SS7, Alfonsi reports, is a little-known, but vital network that connects mobile phone carriers all over the world. By exploiting a flaw in the system, Nohl told Alfonsi, he could target the phone Rep. Lieu was using and "track their whereabouts, know where they go for work, which other people they meet. You can spy on whom they call and what they say over the phone." Rep. Lieu considers the flaw a threat to national security and when Alfonsi played a recording of one of the congressman's calls he reacted by saying, "First it's really creepy and second it makes me angry." The congressman warned that someone who targeted his phone could have listened in on a conversation he had with President Obama. "That's immensely troubling," he said. Nohl explained that the S-S-7 flaw could be used to spy on other politicians and business leaders whose communications could be of high value to hackers. Alfonsi also reports that the flaw is well known among intelligence agencies, including those in the U.S.

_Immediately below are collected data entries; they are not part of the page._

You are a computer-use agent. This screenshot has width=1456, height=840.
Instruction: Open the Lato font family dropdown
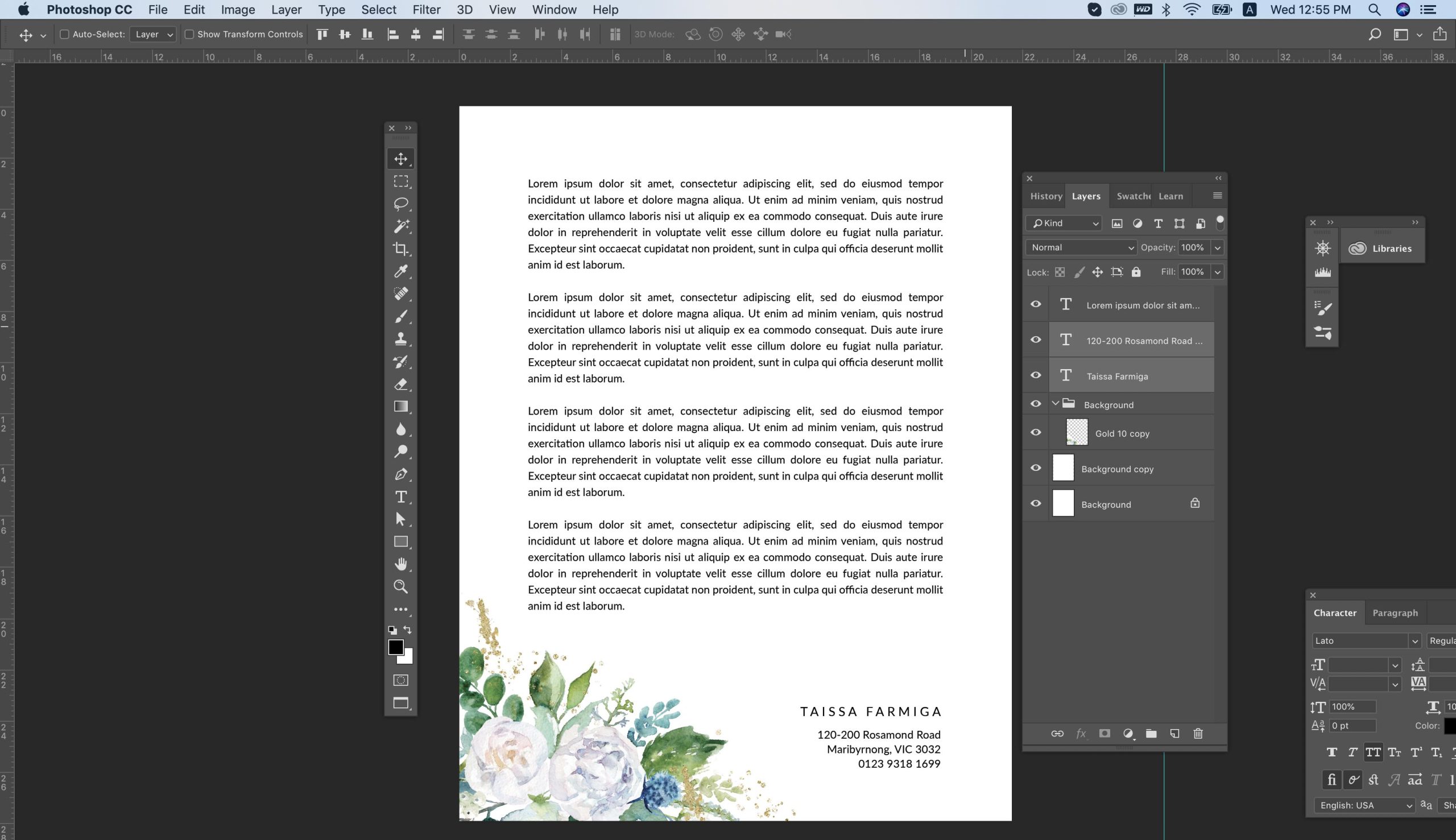[1365, 640]
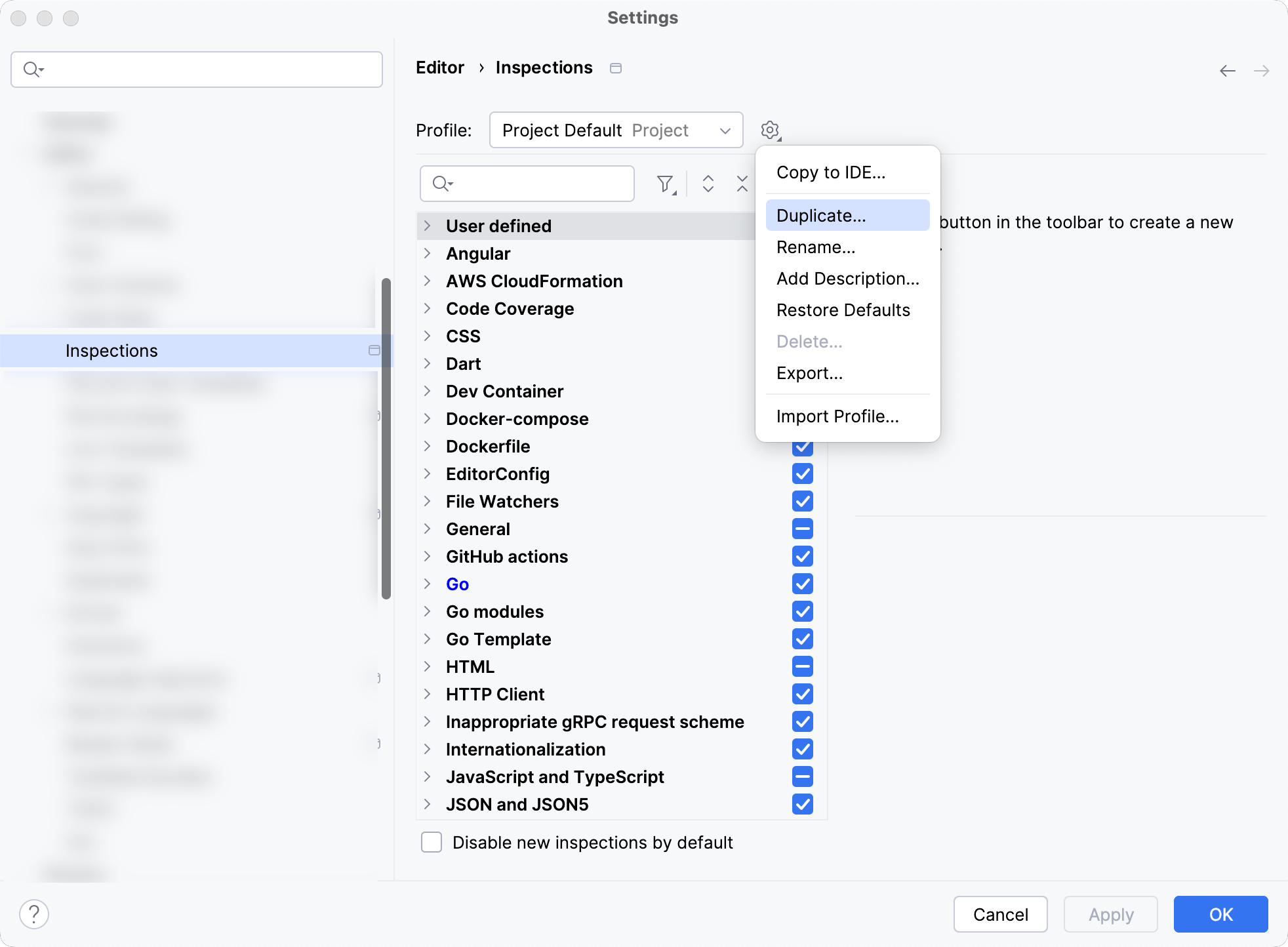Viewport: 1288px width, 947px height.
Task: Uncheck the Go inspections checkbox
Action: tap(803, 584)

Hering told Alfonsi, "In today's world there's really only two types of companies or two types of people: Those who have been hacked and realize it and those who have been hacked and haven't." He demonstrated how easily a mobile phone user could be fooled by a phony free Wi-Fi connection into revealing a host of personal and financial information stored on the device. In a demonstration for 60 Minutes, he showed Alfonsi, "I have your email...I know you have a ride-sharing application up here, all the information that's being transmitted, including your account ID...I have all the credit cards associated with that account."